The story below is an excerpt from our Jan./Feb. 2015 issue. For the rest of this story and more like it subscribe today, view our digital edition or download our FREE iOS app!
Is there any better time than mid-winter to reflect on all the ways that our gardens light up our lives?
Our forced subsistence on brilliant photographs in the annual flood of seed catalogs is thin gruel compared to those earliest promises of things to come: the foolish daffodils that can’t seem to wait for the weather to warm, that push green spearpoints through the soil in January and February, and open their insouciant blooms just in time to be buried by March snows.
If the daffodils are blooming, can forsythia be far behind? No, it cannot. Why do its blooms make me think of strings of tiny lanterns? Maybe it’s the way they’re strung along still-barren stems. Maybe because the forsythia in my yard so often glows through fog stealing up the hillside from the river.
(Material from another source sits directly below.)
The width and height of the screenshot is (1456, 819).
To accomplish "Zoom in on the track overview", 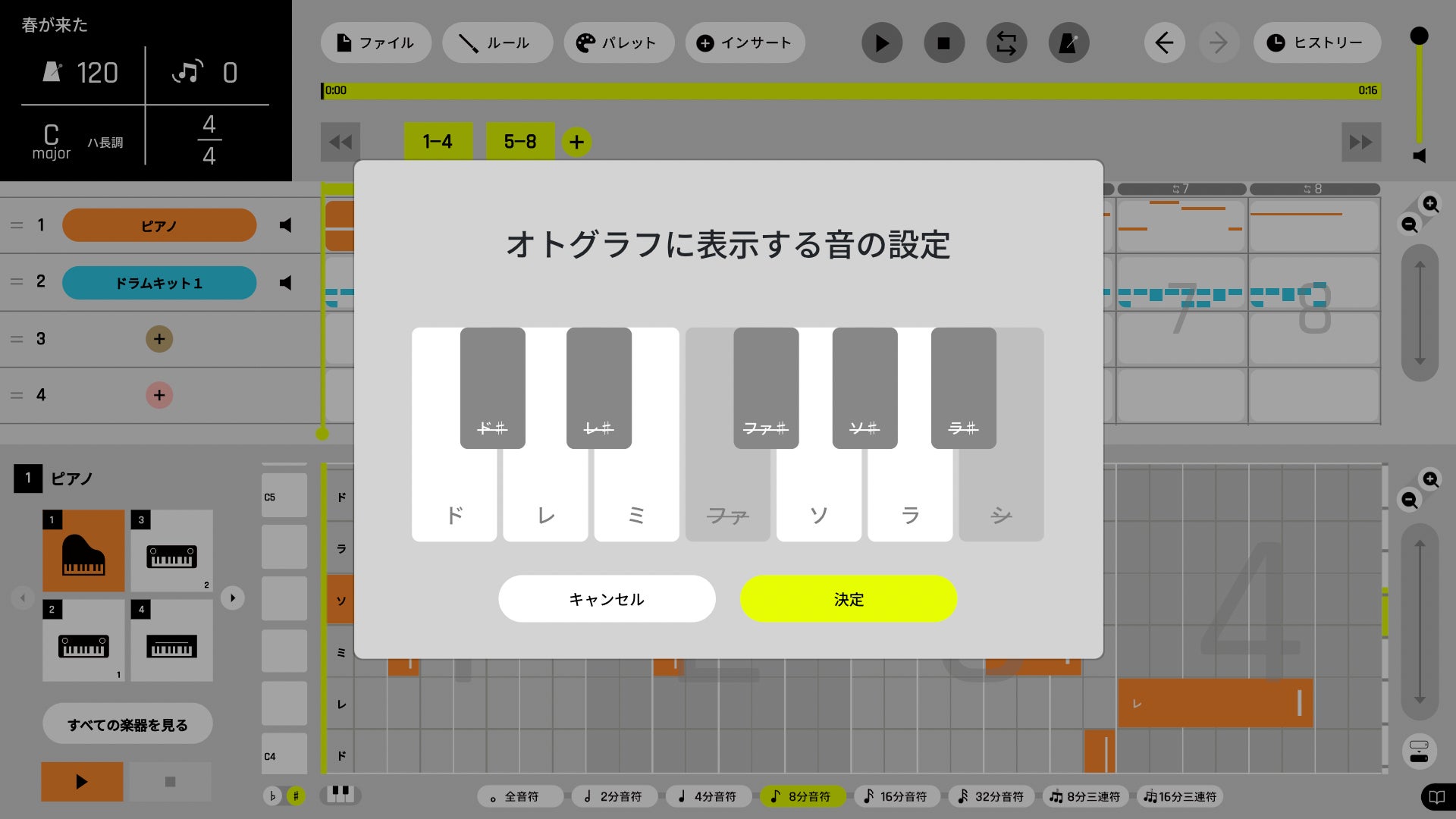I will (x=1430, y=204).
Like the daffodils, forsythia can get too early a jump on the season, its candles snuffed by killing frost. But unless (or until) it does, our winter-starved eyes, weary of the dreary competition of the grays versus the browns, feast on yard after bedraggled yard transformed by the presence of these old, reliable standbys you don’t have to do much for and can afford to forget about when the growing season kicks in. They cheer us up – and signal that it’s time, if you haven’t already, to start some seeds on the windowsill.Yellows bookend the blooming year, in garden and natural world. Robert Frost was right that nature’s first green is gold. Stop by woods on a warm spring morning to take in the soft light emanating from tiny spicebush blossoms. Even before migrating thrushes strip their twigs of scarlet fruit in fall, the buds for next year’s crop have already formed.